• _PROBLEM DETAILS_: Every line below from the one containing "Given: Select the 'that letter.' tile" through the one containing "Task: Click the Top Waist column header" must be transcribed exactly. Omit all lines outside that stretch.

• _DATA FOR THIS EXERCISE_:
------------------------
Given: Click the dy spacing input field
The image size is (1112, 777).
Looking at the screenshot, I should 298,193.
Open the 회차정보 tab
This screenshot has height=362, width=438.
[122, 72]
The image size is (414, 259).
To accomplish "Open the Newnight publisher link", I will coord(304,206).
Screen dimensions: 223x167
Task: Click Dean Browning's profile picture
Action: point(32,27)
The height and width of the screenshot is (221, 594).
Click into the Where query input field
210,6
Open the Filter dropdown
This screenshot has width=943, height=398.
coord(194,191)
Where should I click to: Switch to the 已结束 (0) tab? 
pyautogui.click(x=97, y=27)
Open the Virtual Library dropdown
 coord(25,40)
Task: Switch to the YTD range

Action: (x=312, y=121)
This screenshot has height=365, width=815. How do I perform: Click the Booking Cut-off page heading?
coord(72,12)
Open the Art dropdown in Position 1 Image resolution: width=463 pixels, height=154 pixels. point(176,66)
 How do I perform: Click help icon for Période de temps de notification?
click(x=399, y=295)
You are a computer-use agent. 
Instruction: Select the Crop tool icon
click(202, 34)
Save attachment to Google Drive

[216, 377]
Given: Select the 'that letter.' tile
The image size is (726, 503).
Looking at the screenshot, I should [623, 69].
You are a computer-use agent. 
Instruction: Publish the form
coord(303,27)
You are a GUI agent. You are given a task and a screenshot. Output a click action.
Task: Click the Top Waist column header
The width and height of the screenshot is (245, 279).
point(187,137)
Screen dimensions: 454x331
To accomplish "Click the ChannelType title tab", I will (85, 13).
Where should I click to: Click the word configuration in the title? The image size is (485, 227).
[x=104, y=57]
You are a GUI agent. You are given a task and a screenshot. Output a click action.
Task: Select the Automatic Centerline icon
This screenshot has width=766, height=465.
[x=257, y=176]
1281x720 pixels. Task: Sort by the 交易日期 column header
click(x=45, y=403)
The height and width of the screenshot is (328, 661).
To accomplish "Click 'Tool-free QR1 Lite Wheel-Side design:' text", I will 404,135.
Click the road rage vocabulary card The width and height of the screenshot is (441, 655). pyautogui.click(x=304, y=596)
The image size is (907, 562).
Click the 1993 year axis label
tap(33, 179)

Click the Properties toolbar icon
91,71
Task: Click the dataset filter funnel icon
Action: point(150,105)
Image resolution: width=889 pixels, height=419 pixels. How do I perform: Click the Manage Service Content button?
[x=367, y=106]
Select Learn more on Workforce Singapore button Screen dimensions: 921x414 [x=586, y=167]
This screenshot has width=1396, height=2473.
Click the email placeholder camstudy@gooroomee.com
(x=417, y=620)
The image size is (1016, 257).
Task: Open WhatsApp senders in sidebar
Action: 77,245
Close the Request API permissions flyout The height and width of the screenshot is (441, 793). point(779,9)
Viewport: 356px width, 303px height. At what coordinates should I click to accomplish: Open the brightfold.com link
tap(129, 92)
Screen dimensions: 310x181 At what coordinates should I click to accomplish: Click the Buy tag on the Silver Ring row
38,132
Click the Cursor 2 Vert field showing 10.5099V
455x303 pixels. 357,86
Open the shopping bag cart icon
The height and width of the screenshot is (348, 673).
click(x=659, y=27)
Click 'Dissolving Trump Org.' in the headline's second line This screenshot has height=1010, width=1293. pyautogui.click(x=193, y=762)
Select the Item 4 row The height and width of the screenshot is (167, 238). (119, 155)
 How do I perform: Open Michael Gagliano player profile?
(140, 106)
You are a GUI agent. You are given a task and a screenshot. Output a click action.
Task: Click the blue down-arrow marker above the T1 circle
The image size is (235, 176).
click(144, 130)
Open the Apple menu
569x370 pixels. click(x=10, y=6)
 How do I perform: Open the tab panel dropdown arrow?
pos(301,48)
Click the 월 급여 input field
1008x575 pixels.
------------------------
• _WRITTEN RESPONSE_:
Given: Select the 'that letter.' tile
The image size is (726, 503).
Looking at the screenshot, I should [623, 69].
You are a computer-use agent. 
Instruction: Publish the form
coord(303,27)
You are a GUI agent. You are given a task and a screenshot. Output a click action.
Task: Click the Top Waist column header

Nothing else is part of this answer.